The whole Earth giveth and the whole Earth taketh away. Environments nurture and environments challenge. Evolution happens.
As a whole, humanity is now challenged to use our consciousness (as in 1-4 above) to co-create new systems, interactions, contexts, and modes of consciousness to meet the challenges we have created for ourselves, in ways that nurture the well-being of the whole we are part of.
Our most effective evolutionary creations will be initiatives that serve this. Further research will be compiling and organizing examples of this. But for now, here are some initial approaches, which involve systemic awareness, systemic health, and systemic learning:
* SYSTEMIC AWARENESS: Resources and activities that make us increasingly aware of the social, technological, and natural systems we are part of, so that we can experience first-hand those systems operating through us, and alter our beliefs and behaviors as part of evolving those systems into more benign forms. In my own case, I have been influenced in this way by these remarkable resources, among others:
Annie Leonard's "The Story of Stuff" video - http://www.storyofstuff.com
Paul Ehrlich and Robert Ornstein's "New World New Mind" - http://www.amazon.com/New-World-Mind-Conscious-Evolution/dp/1883536243 (online PDF at http://ishkbooks.com/NWNM/TOC.html)

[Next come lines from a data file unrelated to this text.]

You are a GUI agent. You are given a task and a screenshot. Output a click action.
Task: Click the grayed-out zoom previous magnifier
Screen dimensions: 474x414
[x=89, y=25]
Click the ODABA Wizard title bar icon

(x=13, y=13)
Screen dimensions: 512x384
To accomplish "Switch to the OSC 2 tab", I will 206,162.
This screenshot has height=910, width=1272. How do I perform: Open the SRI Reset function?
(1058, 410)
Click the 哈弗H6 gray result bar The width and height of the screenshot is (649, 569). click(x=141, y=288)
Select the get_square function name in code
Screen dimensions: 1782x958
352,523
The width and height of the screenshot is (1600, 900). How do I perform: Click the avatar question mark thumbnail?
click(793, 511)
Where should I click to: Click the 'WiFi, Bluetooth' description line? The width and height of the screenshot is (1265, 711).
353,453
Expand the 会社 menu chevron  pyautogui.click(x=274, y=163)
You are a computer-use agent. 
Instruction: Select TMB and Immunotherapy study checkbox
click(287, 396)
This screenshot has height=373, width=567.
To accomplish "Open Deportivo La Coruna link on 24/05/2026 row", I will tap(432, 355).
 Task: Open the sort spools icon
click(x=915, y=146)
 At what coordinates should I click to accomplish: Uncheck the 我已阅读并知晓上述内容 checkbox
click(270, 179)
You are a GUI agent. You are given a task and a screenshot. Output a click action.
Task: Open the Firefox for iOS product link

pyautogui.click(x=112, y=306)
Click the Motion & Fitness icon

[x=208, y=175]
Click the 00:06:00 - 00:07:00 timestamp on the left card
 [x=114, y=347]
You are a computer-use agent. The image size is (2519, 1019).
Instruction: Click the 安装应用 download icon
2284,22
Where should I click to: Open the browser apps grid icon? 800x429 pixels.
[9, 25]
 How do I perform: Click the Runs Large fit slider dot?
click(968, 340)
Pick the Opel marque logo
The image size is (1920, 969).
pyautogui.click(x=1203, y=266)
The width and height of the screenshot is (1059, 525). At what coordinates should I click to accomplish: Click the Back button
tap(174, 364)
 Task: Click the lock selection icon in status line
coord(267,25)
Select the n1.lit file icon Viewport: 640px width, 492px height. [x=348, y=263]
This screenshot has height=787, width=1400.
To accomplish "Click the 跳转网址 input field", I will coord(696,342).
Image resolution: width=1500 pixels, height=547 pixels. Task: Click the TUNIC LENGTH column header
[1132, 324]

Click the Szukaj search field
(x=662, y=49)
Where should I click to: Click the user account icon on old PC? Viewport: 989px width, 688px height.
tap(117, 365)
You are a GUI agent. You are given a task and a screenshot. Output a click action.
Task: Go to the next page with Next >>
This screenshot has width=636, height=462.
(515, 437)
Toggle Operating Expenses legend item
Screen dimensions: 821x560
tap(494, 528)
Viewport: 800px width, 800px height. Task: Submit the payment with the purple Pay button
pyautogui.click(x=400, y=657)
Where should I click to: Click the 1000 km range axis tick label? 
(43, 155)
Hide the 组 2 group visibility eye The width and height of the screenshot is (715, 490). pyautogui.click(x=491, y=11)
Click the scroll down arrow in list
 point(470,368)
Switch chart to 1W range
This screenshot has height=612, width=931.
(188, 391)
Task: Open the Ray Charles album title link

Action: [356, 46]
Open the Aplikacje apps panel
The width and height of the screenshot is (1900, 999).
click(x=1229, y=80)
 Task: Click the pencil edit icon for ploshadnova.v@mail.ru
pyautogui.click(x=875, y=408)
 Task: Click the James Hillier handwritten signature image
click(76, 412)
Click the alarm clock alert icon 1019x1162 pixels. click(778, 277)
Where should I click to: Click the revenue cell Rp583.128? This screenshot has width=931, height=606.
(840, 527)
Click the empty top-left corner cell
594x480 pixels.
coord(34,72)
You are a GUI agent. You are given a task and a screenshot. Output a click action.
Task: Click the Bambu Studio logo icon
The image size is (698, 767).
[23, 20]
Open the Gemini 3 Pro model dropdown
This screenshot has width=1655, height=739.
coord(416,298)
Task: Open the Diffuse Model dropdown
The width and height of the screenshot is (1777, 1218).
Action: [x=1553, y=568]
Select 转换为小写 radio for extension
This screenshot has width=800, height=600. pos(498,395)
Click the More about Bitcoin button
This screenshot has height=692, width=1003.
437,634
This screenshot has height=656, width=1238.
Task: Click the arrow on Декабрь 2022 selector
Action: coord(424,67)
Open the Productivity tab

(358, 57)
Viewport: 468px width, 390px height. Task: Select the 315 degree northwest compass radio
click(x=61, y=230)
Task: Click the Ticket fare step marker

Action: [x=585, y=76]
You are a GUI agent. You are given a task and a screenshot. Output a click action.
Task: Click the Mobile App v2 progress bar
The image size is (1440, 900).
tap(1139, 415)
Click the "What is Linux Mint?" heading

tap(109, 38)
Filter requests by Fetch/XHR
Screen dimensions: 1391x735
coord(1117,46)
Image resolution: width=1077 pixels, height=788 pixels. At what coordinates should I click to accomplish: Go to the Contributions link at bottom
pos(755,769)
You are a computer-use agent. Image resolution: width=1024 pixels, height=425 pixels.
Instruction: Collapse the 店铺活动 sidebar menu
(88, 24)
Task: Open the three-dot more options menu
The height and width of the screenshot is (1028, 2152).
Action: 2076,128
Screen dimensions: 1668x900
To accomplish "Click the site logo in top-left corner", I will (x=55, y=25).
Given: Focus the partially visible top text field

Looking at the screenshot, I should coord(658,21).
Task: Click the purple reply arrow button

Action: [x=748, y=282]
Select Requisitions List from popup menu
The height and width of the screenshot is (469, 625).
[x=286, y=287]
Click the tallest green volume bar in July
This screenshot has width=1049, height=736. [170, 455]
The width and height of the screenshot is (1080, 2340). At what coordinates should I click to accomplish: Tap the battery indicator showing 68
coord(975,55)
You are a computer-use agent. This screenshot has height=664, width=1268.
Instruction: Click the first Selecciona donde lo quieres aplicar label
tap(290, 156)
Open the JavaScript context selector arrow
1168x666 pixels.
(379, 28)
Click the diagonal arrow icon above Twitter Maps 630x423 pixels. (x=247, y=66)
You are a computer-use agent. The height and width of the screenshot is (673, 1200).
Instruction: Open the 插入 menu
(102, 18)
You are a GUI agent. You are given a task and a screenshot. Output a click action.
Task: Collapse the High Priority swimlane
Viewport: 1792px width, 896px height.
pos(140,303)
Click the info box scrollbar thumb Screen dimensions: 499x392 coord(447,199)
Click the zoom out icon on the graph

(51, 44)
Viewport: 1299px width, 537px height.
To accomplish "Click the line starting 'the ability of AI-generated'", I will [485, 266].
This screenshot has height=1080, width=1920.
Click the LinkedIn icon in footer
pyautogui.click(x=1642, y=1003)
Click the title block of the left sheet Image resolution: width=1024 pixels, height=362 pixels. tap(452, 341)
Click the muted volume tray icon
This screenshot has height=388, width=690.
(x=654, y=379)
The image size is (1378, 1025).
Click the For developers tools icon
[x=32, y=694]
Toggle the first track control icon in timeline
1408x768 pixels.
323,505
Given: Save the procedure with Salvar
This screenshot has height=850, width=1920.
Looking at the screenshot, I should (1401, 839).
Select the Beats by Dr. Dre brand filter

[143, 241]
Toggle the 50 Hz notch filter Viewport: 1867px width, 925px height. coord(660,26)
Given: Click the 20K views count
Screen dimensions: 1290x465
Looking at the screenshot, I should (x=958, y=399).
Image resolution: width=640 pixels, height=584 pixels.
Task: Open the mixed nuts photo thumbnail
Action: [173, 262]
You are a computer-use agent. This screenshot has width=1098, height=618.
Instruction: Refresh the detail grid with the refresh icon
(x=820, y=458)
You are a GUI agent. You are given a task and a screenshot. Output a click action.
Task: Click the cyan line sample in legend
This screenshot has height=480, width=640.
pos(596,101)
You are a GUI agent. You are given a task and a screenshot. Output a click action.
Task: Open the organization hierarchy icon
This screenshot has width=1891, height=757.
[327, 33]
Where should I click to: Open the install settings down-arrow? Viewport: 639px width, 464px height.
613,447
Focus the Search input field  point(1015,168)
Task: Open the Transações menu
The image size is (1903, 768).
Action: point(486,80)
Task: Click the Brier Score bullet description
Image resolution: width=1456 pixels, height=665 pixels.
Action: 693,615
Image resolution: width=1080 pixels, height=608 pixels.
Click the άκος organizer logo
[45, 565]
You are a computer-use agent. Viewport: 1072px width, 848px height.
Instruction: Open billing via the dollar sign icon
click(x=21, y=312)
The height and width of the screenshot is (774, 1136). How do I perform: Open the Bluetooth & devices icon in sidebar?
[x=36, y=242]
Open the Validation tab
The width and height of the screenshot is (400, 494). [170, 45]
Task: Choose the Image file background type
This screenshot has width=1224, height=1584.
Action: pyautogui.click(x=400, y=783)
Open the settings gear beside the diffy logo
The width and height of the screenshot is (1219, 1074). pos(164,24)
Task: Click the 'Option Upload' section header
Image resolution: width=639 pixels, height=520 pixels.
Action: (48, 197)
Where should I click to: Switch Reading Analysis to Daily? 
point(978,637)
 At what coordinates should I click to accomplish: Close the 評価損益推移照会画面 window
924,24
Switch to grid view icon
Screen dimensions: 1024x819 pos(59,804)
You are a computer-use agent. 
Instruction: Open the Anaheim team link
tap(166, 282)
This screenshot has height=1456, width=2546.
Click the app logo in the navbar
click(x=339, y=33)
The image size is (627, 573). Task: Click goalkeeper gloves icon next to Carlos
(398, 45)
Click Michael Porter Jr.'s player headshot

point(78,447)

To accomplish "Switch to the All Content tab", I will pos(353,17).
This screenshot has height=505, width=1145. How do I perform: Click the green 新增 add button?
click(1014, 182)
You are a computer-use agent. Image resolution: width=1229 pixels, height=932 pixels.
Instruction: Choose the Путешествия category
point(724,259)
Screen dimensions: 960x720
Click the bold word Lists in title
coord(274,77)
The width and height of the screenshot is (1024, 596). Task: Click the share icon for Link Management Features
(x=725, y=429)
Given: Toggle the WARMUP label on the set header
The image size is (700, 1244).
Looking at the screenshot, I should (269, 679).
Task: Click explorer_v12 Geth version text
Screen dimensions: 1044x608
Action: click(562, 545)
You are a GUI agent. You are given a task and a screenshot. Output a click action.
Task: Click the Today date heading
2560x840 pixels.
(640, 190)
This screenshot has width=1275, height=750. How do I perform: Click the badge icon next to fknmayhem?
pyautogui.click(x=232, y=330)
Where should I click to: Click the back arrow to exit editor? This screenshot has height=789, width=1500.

Michael Dowd's "Thank God for Evolution!" - http://thankgodforevolution.com
David Gershon's "Low Carbon Diet" - http://empowermentinstitute.net/lcd
The many essays of Donella Meadows - http://www.sustainer.org/dhm_archive
* SYSTEMIC HEALTH: New systems, technologies, principles, and movements that create contexts within which our self-interested everyday actions as individuals, groups, and organizations naturally add up to a healthy world of healthy individuals and healthy communities. Approaches I have found that may be useful for this -- especially for evolving economics -- include:
Full-cost accounting / internalized costs - http://en.wikipedia.org/wiki/Full_cost_accounting
Co-Op America as an exemplary base for socially responsible investment, stockholder activism, and corporate responsibility - http://www.coopamerica.org
Total Corporate Responsibility - http://iccr.org/news/press_releases/dixonspeachb092304.PDF
Business Alliance for Local Living Economies - http://www.livingeconomies.org
The Precautionary Principle - http://en.wikipedia.org/wiki/Precautionary_principle
A Pattern Language for Sustainability - http://www.conservationeconomy.net
"Open" participatory approaches -- open source - http://en.wikipedia.org/wiki/Open_source ... open content - http://en.wikipedia.org/wiki/Open_content... open design - http://en.wikipedia.org/wiki/Open_Design ... etc.
* SYSTEMIC LEARNING: Approaches that support the ability of public collectives -- communities, movements, and societies -- to learn, to grow in wisdom and vision, to act coherently, and to change themselves in response to new insights and conditions. Some of the approaches that most appeal to me include:
Advanced forms of whole-system inquiry and dialogue, as described on the National Coalition for Dialogue and Deliberation website - http://www.thataway.org/exchange/categories.php?cid=105&hot_topic_id=1 and in Peggy Holman, et al, "The Change Handbook" - http://thechangehandbook.com
Networked participatory movement databases like WISER Earth http://www.wiserearth.org
Processes like the Earth Charter movement - http://earthcharterinaction.org/about_charter.html
Journalism that Matters - http://www.journalismthatmatters.org/newsecology
There is much more to conscious evolution than this. But this can introduce you to how the evolutionary perspective can influence how we think about the work we do on behalf of the world and the future generations of all species.